▶ [Task list]
• A. In the passage, how many hours of audio recordings does the documentary about the Rivonia trial draw on?
• B. Please repeat the passage word for word, starting at "Just weeks after" and ending at "and his community.".

The State Against Mandela and the Others from French directors Nicolas Champeaux and Gilles Porte was in the Official Selection of this year’s Cannes and was nominated for a Cesar, receiving acclaim for its unexpectedly refreshing take on the apartheid era’s pivotal Rivonia trial. Drawing on a treasure trove of previously inaccessible 256 hours of audio recordings, the directing duo bring the archive clips alive using heavily stylized hand-drawn visuals by the Dutch graphic artist Oerd van Cuijlenborg, whose kinetic monochrome animations morph into pure abstraction in places. It is a remarkable documentary and an inspired recycling of archival material. Weaving the reflections of those still alive into this artful fusion, the film brings emotive, enlightening perspective to a case that may be most famous for putting Mandela in prison for 27 years, but ruptured many other lives besides.

A feast of new South African films will also be screening at this year’s Encounters.

Just weeks after its World Premiere in Competition at Hot Docs, Toronto’s holy grail of documentary film fests, Buddha In Africa, by South African director Nicole Shafer receives its joint South African premiere at Encounters and the 40th Durban International Film Festival. This delicately observed documentary is about a Chinese Buddhist orphanage in Malawi. The film focuses on Enock, a young teenager caught between his traditional culture, his dreams of becoming a martial arts hero like Jet Li and the strict discipline of Confucianism. Set against the backdrop of China’s growing influence on the African continent this essential film poses complex questions about race, imperialism, faith and culture and offers a subtle exploration of the impact of soft cultural power on the identity and interior life of a young boy and his community.

Director Shafer says, “It’s also about Africans’ relations with other foreign nations, including the former colonizers. I suppose it’s just this idea that the key to the future of the continent’s development is always held by outsiders, and that in order to succeed, we always have to adapt to foreign value systems and policies. I think Enock’s story challenges this idea in very refreshing ways.”

Also arriving from Hot Docs is Dying for Gold from directors Catherine Meyburgh and Richard Pakleppa, is a devastating documentary centred around South Africa’s biggest class-action lawsuit, against the mining industry - a key force in shaping apartheid South Africa. Featuring a rich archive of footage from the colonial and apartheid eras, along with interviews with gold miners whose lives have been decimated by silicosis and tuberculosis, this forceful, vivid film clearly shows how Southern Africa’s indigenous societies were destroyed in order to mine the world’s richest deposits of gold at the cheapest possible price.

▶ [Source material]
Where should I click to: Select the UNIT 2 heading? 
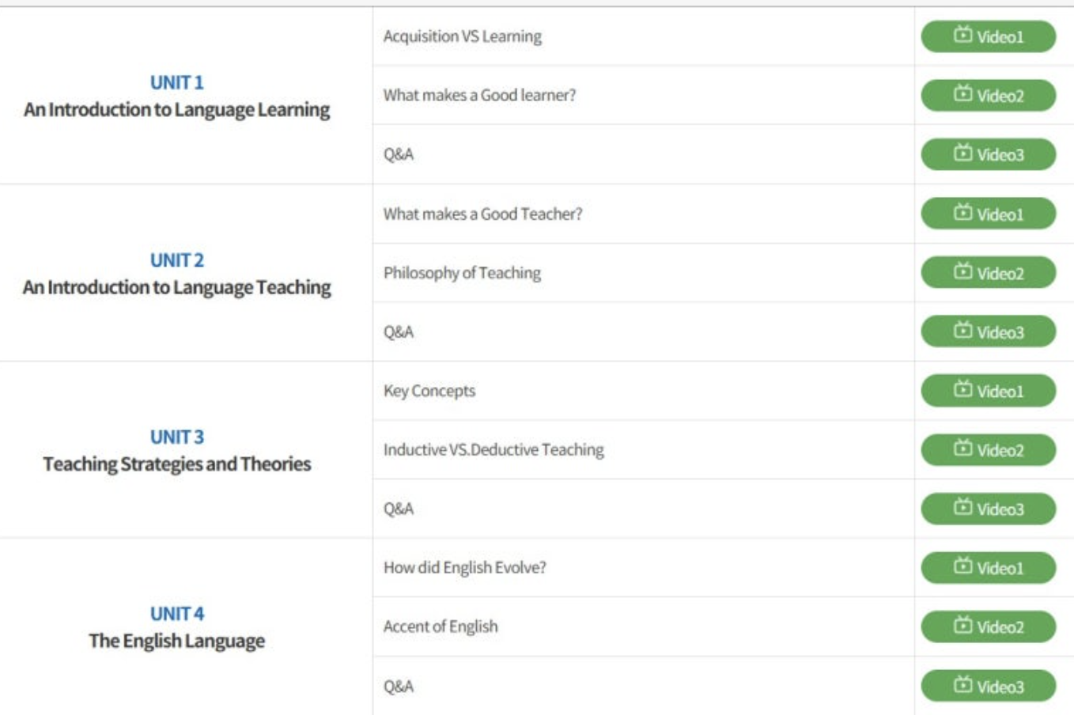176,260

▶ [Responses per task]
• A. 256 hours

• B.
Just weeks after its World Premiere in Competition at Hot Docs, Toronto’s holy grail of documentary film fests, Buddha In Africa, by South African director Nicole Shafer receives its joint South African premiere at Encounters and the 40th Durban International Film Festival. This delicately observed documentary is about a Chinese Buddhist orphanage in Malawi. The film focuses on Enock, a young teenager caught between his traditional culture, his dreams of becoming a martial arts hero like Jet Li and the strict discipline of Confucianism. Set against the backdrop of China’s growing influence on the African continent this essential film poses complex questions about race, imperialism, faith and culture and offers a subtle exploration of the impact of soft cultural power on the identity and interior life of a young boy and his community.